## PROBLEM DETAILS
Your task is to repeat the records exactly from the line containing "Task: Select the 英雄联盟国服 title text" onward, through the final line.

## DATA UNDER STUDY
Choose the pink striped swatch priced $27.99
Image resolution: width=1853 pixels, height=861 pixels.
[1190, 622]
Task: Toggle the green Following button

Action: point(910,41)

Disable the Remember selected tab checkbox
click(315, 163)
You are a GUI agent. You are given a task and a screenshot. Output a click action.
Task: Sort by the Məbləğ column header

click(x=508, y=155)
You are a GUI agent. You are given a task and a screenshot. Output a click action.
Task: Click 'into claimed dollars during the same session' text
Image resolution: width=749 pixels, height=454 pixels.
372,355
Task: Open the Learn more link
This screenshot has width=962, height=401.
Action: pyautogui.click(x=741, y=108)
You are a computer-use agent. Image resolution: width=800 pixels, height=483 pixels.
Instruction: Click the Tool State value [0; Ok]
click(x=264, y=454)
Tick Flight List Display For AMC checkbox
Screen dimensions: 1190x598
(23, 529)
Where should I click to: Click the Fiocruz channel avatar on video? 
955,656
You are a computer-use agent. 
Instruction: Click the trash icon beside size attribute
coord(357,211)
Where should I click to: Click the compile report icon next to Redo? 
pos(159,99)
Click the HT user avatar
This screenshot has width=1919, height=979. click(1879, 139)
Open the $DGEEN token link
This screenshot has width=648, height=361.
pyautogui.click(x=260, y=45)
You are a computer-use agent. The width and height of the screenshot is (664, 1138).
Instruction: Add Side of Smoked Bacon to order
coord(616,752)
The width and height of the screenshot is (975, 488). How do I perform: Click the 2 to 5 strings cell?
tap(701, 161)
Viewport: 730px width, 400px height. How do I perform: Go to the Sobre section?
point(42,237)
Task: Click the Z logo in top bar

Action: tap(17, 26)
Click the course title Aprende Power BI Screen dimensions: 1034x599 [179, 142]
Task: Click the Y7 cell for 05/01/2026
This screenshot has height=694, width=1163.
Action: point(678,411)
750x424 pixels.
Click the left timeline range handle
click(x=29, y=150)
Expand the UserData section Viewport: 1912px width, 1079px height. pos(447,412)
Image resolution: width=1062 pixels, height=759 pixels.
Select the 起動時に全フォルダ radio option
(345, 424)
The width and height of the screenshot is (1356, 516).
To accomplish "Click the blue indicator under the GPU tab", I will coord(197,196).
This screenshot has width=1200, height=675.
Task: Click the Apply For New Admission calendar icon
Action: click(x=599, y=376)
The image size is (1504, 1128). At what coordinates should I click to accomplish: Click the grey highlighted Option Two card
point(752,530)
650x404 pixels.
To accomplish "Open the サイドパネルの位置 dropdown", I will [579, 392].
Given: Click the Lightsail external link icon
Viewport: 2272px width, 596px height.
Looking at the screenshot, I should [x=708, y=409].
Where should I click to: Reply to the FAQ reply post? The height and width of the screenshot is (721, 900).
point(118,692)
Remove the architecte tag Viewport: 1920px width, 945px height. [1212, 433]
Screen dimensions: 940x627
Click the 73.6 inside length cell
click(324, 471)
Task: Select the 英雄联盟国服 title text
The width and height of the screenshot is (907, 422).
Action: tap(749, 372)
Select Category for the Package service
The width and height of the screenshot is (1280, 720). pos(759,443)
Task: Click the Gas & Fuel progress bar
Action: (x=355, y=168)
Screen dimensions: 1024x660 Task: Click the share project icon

## PROBLEM SOLUTION
Task: Select the 英雄联盟国服 title text
The width and height of the screenshot is (907, 422).
Action: tap(749, 372)
Select Category for the Package service
The width and height of the screenshot is (1280, 720). pos(759,443)
Task: Click the Gas & Fuel progress bar
Action: (x=355, y=168)
Screen dimensions: 1024x660 Task: Click the share project icon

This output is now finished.